基于多元回归-灰色模型的非小细胞肺癌靶向药物用量预测分析

目的建立非小细胞肺癌(NSCLC)常用靶向药物的用量预测模型,为指导医疗机构抗肿瘤靶向药物的采购和库存管理提供数据支撑。方法参考天津市肿瘤医院2019年各月的靶向药物用量数据,以4种临床常用的NSCLC靶向药物(吉非替尼、埃克替尼、奥希替尼和克唑替尼)为例,建立多元回归模型、GM(1,1)灰色模型以及多元回归-灰色组合模型,并对3种预测模型进行评价和验证。结果多元回归模型在描述靶向药物用量的波动变化方面具有优势,灰色模型可以更好地描述靶向药物用量的增长趋势,而组合模型兼备描述用量变化趋势和短期波动的能力。吉非替尼、埃克替尼、奥希替尼和克唑替尼4种靶向药物运用组合模型得到的的预测值与实际值误差分别为4.30%、2.87%、3.62%、4.42%。结论多元回归-灰色组合模型运行良好,与单一模型相比表现出更高的精准度,可应用于医疗机构靶向药物的用量预测,从而实现靶向药物的精准化管理。

Prediction of the usage of targeted drugs for non-small cell lung cancer based on multiple regression-gray model

Objective To establish a prediction model of the commonly used targeted drugs for non-small cell lung cancer (NSCLC), providing data support for the procurement and management of targeted anti-tumor drugs in medical institutions. Methods The multiple regression model, gray model and the combined model were established with four commonly used targeted drugs for non-small cell lung cancer (gefitinib, icotinib, osimertinib and crizotinib), based on monthly usage of Tianjin Medical University Cancer Institute and Hospital in 2019, and the prediction models were evaluated and verified. Results The advantage of the multiple regression model is to describe the fluctuation of the usage of the targeted drugs.
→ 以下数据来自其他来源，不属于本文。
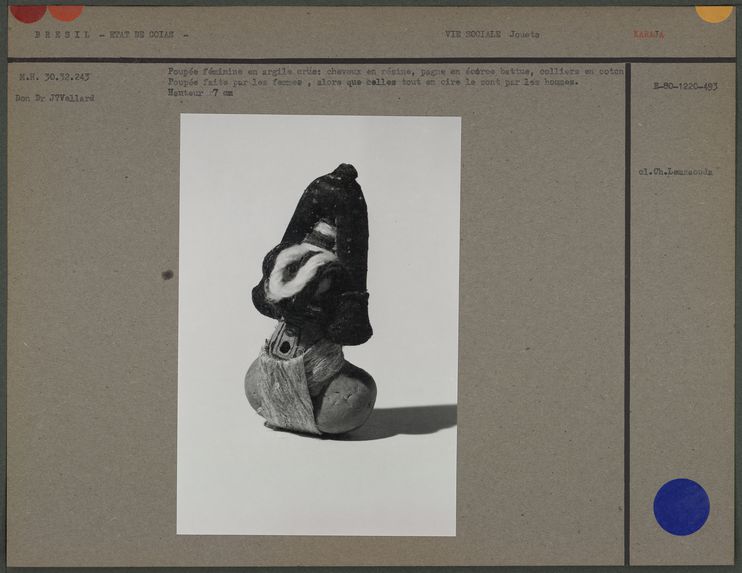Click the inventory number M.H. 30.32.243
The gray model can reflect the increasing trend, while the combined model has the characteristics of describing the increasing trend and short-term fluctuations. The error between the predicted value and the actual value of the combined prediction model for gefitinib, icotinib, osimertinib and crizotinib was 4.30%, 2.87%, 3.62% and 4.42%, respectively. Conclusion Compared with the single model, the multiple regression-gray combined prediction model works better and shows higher accuracy. It can be applied to the prediction of the usage of targeted drugs in medical institutions, which is conducive to the accurate management for targeted drugs.